Sponsored by CulturalDC, the Source Festival presents 24 new plays over the course of three weeks that showcase the talents of a variety of artists from across the nation. These plays fall into three categories: three full length, eighteen ten-minute plays, and three “artistic blind dates,” which are thirty minute original pieces developed by nine artists over the course of a matter of months. These plays all fall into one of three themes, and this year for the eighth annual Source Festival, those include: Mistakes and Media, Love and Botany, and Science and Soul Mates.
This past Sunday afternoon, I had the opportunity to experience (a love story), the full-length play in the Love and Botany category. Written by Kelly Lusk and directed by Jess Jung, the story follows three couples as they slowly learn about love, and what it means to become lost in the emotion. The play begs the questions: What does it mean to fall in love? How do you act upon it?

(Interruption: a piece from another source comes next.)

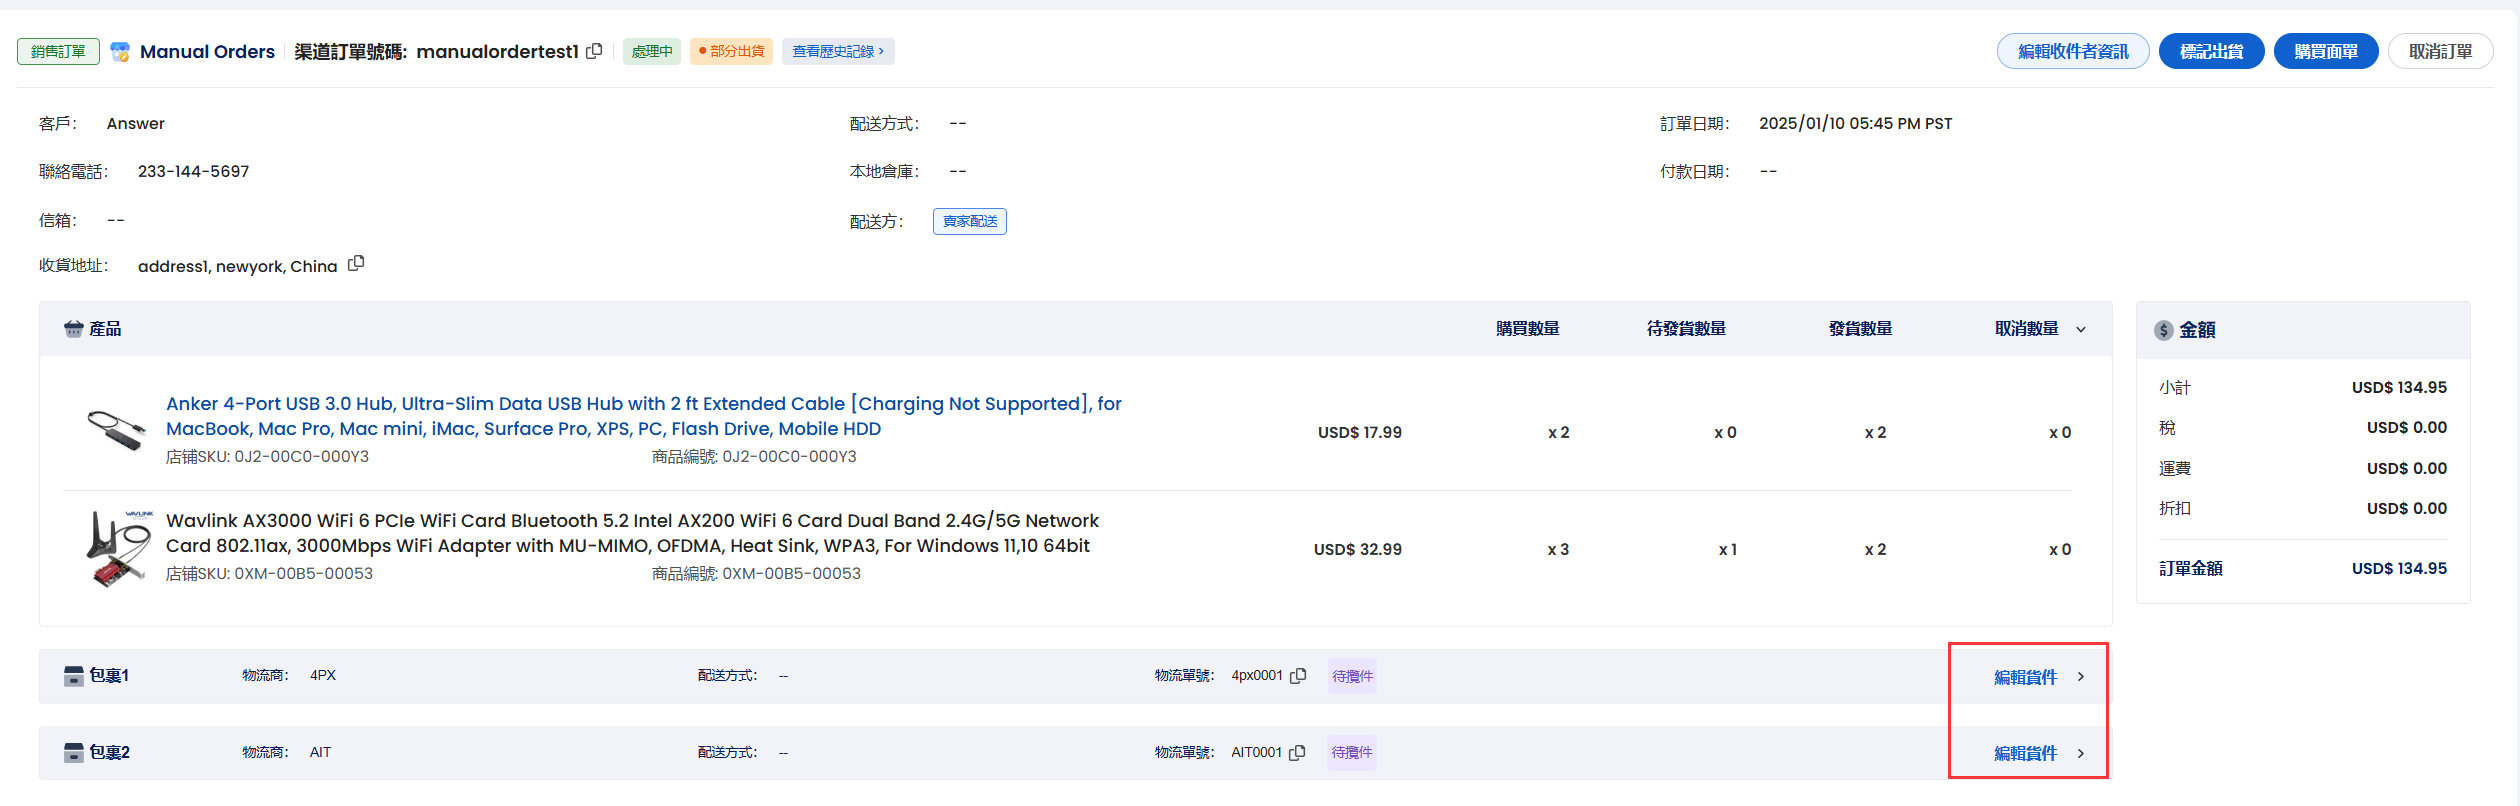Screen dimensions: 2520x806
Task: Click the edit recipient info button
Action: (x=2072, y=52)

What if the love is unrequited? What happens if you do not understand it?
The fascinating original play followed the love stories of three couples as they found their own answers to those questions. They all realized through their own journey that love could inspire a variety of other emotions, some positive, and some negative. However, the theme was not only “love,” but also “botany.” Lusk cleverly tied love into evolution, and how the emotion ties into the body. Similar to nature, the emotion developed from nothing, and has transformed into a “being” that we as humans might feel, but barely understand. This thought-provoking work left me speechless, and I was vastly impressed by Lusk’s ability to connect the two areas of the overarching theme (love and botany) into a story that forced me to question my own definition of love.

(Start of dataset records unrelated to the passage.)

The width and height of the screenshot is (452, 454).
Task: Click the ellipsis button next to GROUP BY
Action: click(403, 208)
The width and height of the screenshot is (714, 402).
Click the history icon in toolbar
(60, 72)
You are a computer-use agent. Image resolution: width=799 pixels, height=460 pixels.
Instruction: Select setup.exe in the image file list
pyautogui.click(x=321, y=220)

Jung embraced the complexity of the piece in her staging, particularly with the three narrators: Girl (Julia Klavans), Boy (David Mavricos), and Man (Jack Novak). The theory of evolution suggests the possibility that the world slowly built upon itself and over time, developed into the planet we know today. Jung embraced that concept, and the three narrators acted as that force that slowly built the parts of the story into a cohesive play, beginning with the set.
The set was minimal, and primarily consisted of two rectangular platforms on the stage, which is in a theatre-in-the-round format. However, the narrators were responsible for adding elements to the stage as needed, such as pillows and sheets to represent a bedroom, or a desk to act as an office. However, Jung was careful to ensure that these transitions occurred in a flowing manner, almost as if the story was slowly evolving.
As the narrators described a given shift in the story, they would add the necessary elements to the platforms while the characters entered the scene. The lack of blackouts or breaks in the story allowed me to completely delve into the piece, which the “theatre-in-the-round” concept enhanced. When the narrators were not on the stage, they were sitting with the audience as they occasionally interjected their own lines into the story. Lusk implies through his play that love is an emotion we are all struggling to understand, and Jung’s staging choices emphasized how both the audience and the characters are included in that journey.
Lusk managed to create characters that were relatable to a range of ages, which helped highlight the idea that love is a challenge for anyone to comprehend. Lusk explored relationships both for the high school students, as well as their single parents. The story-arcs were each heart-wrenching in their own way, whether it was the widowed Anne (Sarah Gavitt-Mendez) searching for someone to replace the hole her husband left in her life, or high school student David (Ben Lauer) trying to come to terms with his sexuality through a relationship with Greg (Drew Paramore).
However, the element that added depth to the story was that Lusk added a variety of definitions of love. Not only did she explore relationships, but she also delved into parenthood. While their kids were finding their own meaning to “love,” Anne and Jack (Zach Brewster-Geisz) were also learning what it meant to be supportive parents in their children’s lives.
The actors themselves showcased immense talent that brought these rich characters to life. Through humor and an innocent quality, Paramore created a Greg that was impossible not to love. Christie Jackson’s portrayal of Emily was sweet, but she also successfully played the struggle she felt between a love for her boyfriend and her loyalty to her best friend. Shane O’Loughlin’s approach to Jack was heartbreaking, and I felt for his character as he dealt with his own struggle between hiding from his own hardships and finding the courage to be happy and “in love.
Running Time: 2 hours and 30 minutes, with an intermission.